## WHAT YOU ARE ASKED TO DO
Below are some entries; write out each one of them exactly.

Start of PROVIDED RECORDS

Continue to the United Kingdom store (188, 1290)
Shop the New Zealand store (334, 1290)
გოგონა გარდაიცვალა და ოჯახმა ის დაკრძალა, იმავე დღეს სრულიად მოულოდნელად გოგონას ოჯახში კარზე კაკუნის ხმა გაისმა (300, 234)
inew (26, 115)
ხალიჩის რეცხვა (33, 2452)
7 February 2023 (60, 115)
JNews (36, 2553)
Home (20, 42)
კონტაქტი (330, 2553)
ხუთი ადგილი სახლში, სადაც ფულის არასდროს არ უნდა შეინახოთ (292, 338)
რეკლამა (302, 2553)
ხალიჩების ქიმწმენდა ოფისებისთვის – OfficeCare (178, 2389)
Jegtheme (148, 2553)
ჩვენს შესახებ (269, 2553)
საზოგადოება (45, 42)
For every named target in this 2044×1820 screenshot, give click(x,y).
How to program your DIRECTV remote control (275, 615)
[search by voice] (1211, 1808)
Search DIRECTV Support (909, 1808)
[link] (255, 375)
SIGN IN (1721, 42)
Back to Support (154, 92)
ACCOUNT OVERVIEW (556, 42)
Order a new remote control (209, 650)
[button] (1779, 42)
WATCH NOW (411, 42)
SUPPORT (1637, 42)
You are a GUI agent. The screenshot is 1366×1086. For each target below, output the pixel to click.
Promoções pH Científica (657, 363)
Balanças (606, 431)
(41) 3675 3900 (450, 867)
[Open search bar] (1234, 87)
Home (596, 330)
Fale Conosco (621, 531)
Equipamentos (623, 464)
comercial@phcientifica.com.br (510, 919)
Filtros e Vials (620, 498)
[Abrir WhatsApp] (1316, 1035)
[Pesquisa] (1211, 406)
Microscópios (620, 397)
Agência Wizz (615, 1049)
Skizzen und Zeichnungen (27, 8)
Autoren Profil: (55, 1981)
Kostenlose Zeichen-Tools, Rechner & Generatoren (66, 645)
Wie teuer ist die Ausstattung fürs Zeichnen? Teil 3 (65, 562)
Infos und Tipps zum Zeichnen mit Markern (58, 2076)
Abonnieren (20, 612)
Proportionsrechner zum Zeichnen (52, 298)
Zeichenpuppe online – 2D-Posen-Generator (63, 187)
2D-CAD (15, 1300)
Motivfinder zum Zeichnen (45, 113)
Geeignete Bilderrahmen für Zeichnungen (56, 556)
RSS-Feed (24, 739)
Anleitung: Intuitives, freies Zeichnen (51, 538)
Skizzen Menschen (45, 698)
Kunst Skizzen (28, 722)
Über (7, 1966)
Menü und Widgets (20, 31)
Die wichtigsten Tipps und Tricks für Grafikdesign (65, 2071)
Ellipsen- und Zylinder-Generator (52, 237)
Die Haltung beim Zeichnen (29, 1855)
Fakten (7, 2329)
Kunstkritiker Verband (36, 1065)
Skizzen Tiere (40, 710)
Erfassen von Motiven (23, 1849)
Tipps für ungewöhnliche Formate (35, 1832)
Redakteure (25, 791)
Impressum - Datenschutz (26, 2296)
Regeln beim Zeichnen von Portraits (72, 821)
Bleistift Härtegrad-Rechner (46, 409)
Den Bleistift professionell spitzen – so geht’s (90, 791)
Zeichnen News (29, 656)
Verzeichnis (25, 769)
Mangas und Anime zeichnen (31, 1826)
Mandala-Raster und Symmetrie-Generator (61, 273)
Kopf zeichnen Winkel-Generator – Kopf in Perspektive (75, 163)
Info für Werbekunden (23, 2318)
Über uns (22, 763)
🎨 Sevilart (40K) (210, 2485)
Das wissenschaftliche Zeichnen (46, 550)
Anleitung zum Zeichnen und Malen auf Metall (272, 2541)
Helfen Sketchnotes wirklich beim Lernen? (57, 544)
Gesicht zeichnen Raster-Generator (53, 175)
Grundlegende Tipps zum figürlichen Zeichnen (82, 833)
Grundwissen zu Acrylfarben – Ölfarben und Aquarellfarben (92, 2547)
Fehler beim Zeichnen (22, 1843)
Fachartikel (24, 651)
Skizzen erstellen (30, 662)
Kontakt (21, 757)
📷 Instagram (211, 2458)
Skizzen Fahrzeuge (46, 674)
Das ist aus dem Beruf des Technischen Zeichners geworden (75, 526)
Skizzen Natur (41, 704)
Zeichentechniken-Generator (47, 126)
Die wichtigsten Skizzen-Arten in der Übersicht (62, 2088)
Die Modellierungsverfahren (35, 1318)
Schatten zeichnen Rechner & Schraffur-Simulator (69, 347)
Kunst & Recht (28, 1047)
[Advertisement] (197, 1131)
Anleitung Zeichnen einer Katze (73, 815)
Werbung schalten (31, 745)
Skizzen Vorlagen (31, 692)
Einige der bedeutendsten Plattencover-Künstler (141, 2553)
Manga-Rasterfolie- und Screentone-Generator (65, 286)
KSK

End of PROVIDED RECORDS

## RESPONSE FOR THIS EXERCISE
Continue to the United Kingdom store (188, 1290)
Shop the New Zealand store (334, 1290)
გოგონა გარდაიცვალა და ოჯახმა ის დაკრძალა, იმავე დღეს სრულიად მოულოდნელად გოგონას ოჯახში კარზე კაკუნის ხმა გაისმა (300, 234)
inew (26, 115)
ხალიჩის რეცხვა (33, 2452)
7 February 2023 (60, 115)
JNews (36, 2553)
Home (20, 42)
კონტაქტი (330, 2553)
ხუთი ადგილი სახლში, სადაც ფულის არასდროს არ უნდა შეინახოთ (292, 338)
რეკლამა (302, 2553)
ხალიჩების ქიმწმენდა ოფისებისთვის – OfficeCare (178, 2389)
Jegtheme (148, 2553)
ჩვენს შესახებ (269, 2553)
საზოგადოება (45, 42)
For every named target in this 2044×1820 screenshot, give click(x,y).
How to program your DIRECTV remote control (275, 615)
[search by voice] (1211, 1808)
Search DIRECTV Support (909, 1808)
[link] (255, 375)
SIGN IN (1721, 42)
Back to Support (154, 92)
ACCOUNT OVERVIEW (556, 42)
Order a new remote control (209, 650)
[button] (1779, 42)
WATCH NOW (411, 42)
SUPPORT (1637, 42)
You are a GUI agent. The screenshot is 1366×1086. For each target below, output the pixel to click.
Promoções pH Científica (657, 363)
Balanças (606, 431)
(41) 3675 3900 (450, 867)
[Open search bar] (1234, 87)
Home (596, 330)
Fale Conosco (621, 531)
Equipamentos (623, 464)
comercial@phcientifica.com.br (510, 919)
Filtros e Vials (620, 498)
[Abrir WhatsApp] (1316, 1035)
[Pesquisa] (1211, 406)
Microscópios (620, 397)
Agência Wizz (615, 1049)
Skizzen und Zeichnungen (27, 8)
Autoren Profil: (55, 1981)
Kostenlose Zeichen-Tools, Rechner & Generatoren (66, 645)
Wie teuer ist die Ausstattung fürs Zeichnen? Teil 3 (65, 562)
Infos und Tipps zum Zeichnen mit Markern (58, 2076)
Abonnieren (20, 612)
Proportionsrechner zum Zeichnen (52, 298)
Zeichenpuppe online – 2D-Posen-Generator (63, 187)
2D-CAD (15, 1300)
Motivfinder zum Zeichnen (45, 113)
Geeignete Bilderrahmen für Zeichnungen (56, 556)
RSS-Feed (24, 739)
Anleitung: Intuitives, freies Zeichnen (51, 538)
Skizzen Menschen (45, 698)
Kunst Skizzen (28, 722)
Über (7, 1966)
Menü und Widgets (20, 31)
Die wichtigsten Tipps und Tricks für Grafikdesign (65, 2071)
Ellipsen- und Zylinder-Generator (52, 237)
Die Haltung beim Zeichnen (29, 1855)
Fakten (7, 2329)
Kunstkritiker Verband (36, 1065)
Skizzen Tiere (40, 710)
Erfassen von Motiven (23, 1849)
Tipps für ungewöhnliche Formate (35, 1832)
Redakteure (25, 791)
Impressum - Datenschutz (26, 2296)
Regeln beim Zeichnen von Portraits (72, 821)
Bleistift Härtegrad-Rechner (46, 409)
Den Bleistift professionell spitzen – so geht’s (90, 791)
Zeichnen News (29, 656)
Verzeichnis (25, 769)
Mangas und Anime zeichnen (31, 1826)
Mandala-Raster und Symmetrie-Generator (61, 273)
Kopf zeichnen Winkel-Generator – Kopf in Perspektive (75, 163)
Info für Werbekunden (23, 2318)
Über uns (22, 763)
🎨 Sevilart (40K) (210, 2485)
Das wissenschaftliche Zeichnen (46, 550)
Anleitung zum Zeichnen und Malen auf Metall (272, 2541)
Helfen Sketchnotes wirklich beim Lernen? (57, 544)
Gesicht zeichnen Raster-Generator (53, 175)
Grundlegende Tipps zum figürlichen Zeichnen (82, 833)
Grundwissen zu Acrylfarben – Ölfarben und Aquarellfarben (92, 2547)
Fehler beim Zeichnen (22, 1843)
Fachartikel (24, 651)
Skizzen erstellen (30, 662)
Kontakt (21, 757)
📷 Instagram (211, 2458)
Skizzen Fahrzeuge (46, 674)
Das ist aus dem Beruf des Technischen Zeichners geworden (75, 526)
Skizzen Natur (41, 704)
Zeichentechniken-Generator (47, 126)
Die wichtigsten Skizzen-Arten in der Übersicht (62, 2088)
Die Modellierungsverfahren (35, 1318)
Schatten zeichnen Rechner & Schraffur-Simulator (69, 347)
Kunst & Recht (28, 1047)
[Advertisement] (197, 1131)
Anleitung Zeichnen einer Katze (73, 815)
Werbung schalten (31, 745)
Skizzen Vorlagen (31, 692)
Einige der bedeutendsten Plattencover-Künstler (141, 2553)
Manga-Rasterfolie- und Screentone-Generator (65, 286)
KSK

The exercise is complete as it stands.